Possible additional information about cascade function
Atmel's documentation about the cascade function indicates that cascading happens in groups of 8 macrocells ("up to 40 product terms"). Experimentation with WinCUPL seems to indicate that the cascade chain is not cyclical, so it goes only in one direction, and from low-numbered macrocells to high-numbered macrocells.
Thus, for example, in the ATF1502AS, the cascade chains are:
1 → 2 → 3 → 4 → 5 → 6 → 7 → 8
9 → 10 → 11 → 12 → 13 → 14 → 15
16 → 17 → 18 → 19 → 20 → 21 → 22 → 23
24 → 25 → 26 → 27 → 28 → 29 → 30 → 31
Dunno if you want to include this in the documentation, or leave it out as unproven.

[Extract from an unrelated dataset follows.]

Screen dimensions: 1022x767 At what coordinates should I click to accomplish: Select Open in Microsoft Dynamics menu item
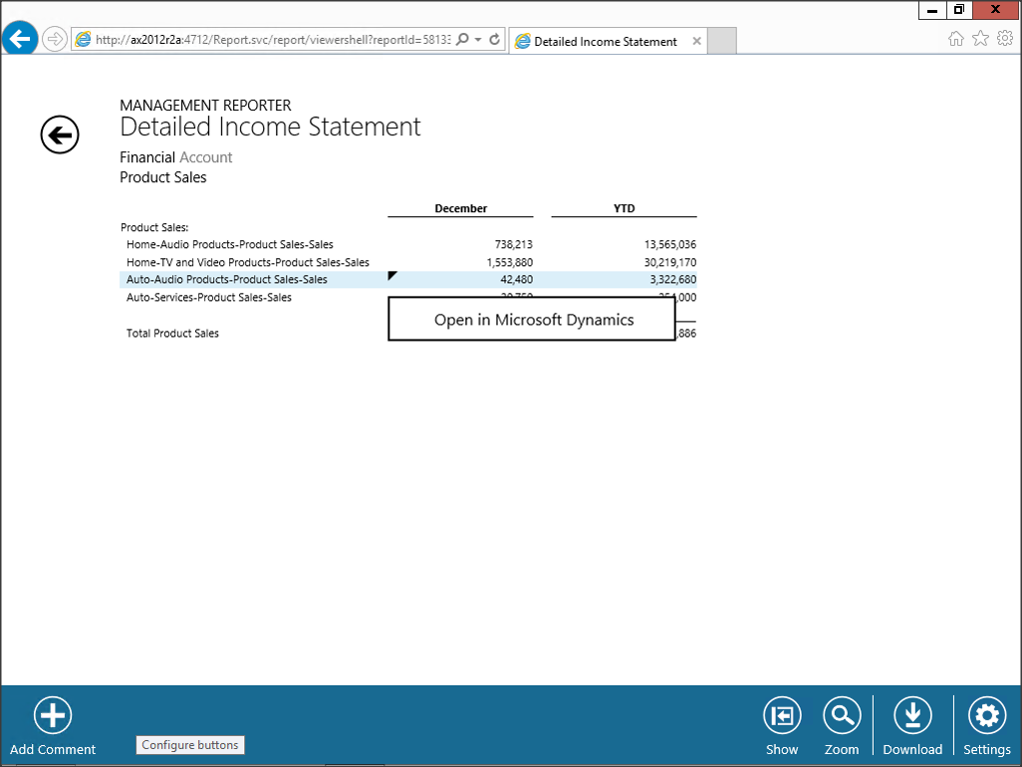coord(533,320)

That's how it works, no need to prove anything--the dataseheet actually says that explicitly somewhere, it's just not really clear.
Hmm. At least in the Atmel datasheet, the description is solely limited to these words:
Within a single macrocell, all the product terms can be routed to the OR gate, creating a 5-input AND/OR sum term. With the addition of the CASIN from neighboring macrocells, this can be expanded to as many as 40 product terms with little additional delay.
It's implied in this part:

This should logically be a part of the "functional outline" section, which I've yet to write. Please be patient.
No worries. It just wasn't obvious to me which direction the cascade lines went (they go from lower-numbered MCs up), or whether they are cyclical (they aren't).
Ah, you're right. I'm now not sure whether I read it somewhere or it was just "obvious" to me.